When Sarah Ristevski returned home on what was meant to be an ordinary day in June 2016, she thought it was odd that her mother Karen Ristevski wasn’t there.

Her dad Borce Ristevski told her they’d had an argument, and she’d gone for a walk to clear her mind. This wasn’t particularly unusual, so Borce and his 21-year-old daughter went out for dinner.

When they returned home, it was a cold and wet winter’s night in Melbourne. Sarah went to bed, not knowing where her 47-year-old mother could be.

Sarah Ristevski on whether she ever asked her dad if he killed her mum. Post continues below video.

The following day Sarah and her father reported Karen missing to the police. At first authorities didn’t take it seriously, Sarah said.

What followed was weeks and months of the unknown. At press conferences, Borce and Sarah pleaded first for Karen to come home, and then for anyone who knew what had happened to her to come forward.

At one press conference, a reporter asked Borce, 55, if he killed his wife of 27 years. Sarah reflected on 60 Minutes that her father was upset to have been asked the question in front of his young daughter.

Then on February 20, 2017, nearly eight months after her disappearance, Karen's body was found in bushland northwest of Melbourne, buried under logs and largely decomposed, making it impossible for forensic examiners to determine a cause of death.

Her husband Borce was a pallbearer at her funeral.

In December, 10 months after Karen's body was found, Borce was charged with his wife's murder. He pleaded not guilty to that charge but nearly three years after his wife died, on March 13 2019, Borce pleaded guilty to the manslaughter - not murder - of Karen and was jailed for nine years, with six years non-parole.

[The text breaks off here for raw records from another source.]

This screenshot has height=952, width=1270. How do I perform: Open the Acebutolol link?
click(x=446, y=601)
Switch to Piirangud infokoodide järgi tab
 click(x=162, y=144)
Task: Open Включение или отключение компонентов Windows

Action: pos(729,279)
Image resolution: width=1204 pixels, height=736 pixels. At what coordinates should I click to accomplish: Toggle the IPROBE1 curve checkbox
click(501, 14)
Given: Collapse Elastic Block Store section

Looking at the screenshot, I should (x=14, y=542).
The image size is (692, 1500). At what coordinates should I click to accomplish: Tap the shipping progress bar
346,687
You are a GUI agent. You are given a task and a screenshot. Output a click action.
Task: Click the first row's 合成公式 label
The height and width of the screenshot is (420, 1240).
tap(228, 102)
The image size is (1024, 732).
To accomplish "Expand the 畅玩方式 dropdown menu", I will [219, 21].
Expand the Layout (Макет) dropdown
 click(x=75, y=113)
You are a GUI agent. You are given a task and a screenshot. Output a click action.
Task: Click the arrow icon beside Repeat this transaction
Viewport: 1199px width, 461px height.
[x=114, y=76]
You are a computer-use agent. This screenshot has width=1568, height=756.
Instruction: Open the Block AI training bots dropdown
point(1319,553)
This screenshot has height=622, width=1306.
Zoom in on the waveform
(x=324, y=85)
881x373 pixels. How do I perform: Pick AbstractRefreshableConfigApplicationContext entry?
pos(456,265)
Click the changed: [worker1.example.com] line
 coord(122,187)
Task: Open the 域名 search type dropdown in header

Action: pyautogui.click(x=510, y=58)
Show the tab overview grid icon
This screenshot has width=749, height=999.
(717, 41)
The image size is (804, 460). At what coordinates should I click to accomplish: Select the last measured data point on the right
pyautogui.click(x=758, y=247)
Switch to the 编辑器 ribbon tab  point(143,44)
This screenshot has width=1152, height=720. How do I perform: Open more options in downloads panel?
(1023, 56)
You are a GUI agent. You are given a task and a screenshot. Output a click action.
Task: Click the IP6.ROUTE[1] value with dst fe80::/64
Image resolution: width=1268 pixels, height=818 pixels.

Speaking to 60 Minutes, Sarah, now a 24-year-old graphic designer, recounted being part of a case that so closely captured the attention of Australia.

"I think my heart's saying how is this possible? I can't comprehend that she's gone and I don't want to think about how that happened," Sarah recalled of how she felt after the charge.

Many had long suspected Borce's involvement, but what shocked the public was Sarah's decision not to provide the court with a victim impact statement about the loss of her mother.

Instead, she wrote a glowing character reference describing her father as "loving, caring, sympathetic, protective and charismatic".

"I think I just didn't want to give a victim impact statement because I was giving it to the officers who were so horrible to me in the first place," Sarah said about her decision.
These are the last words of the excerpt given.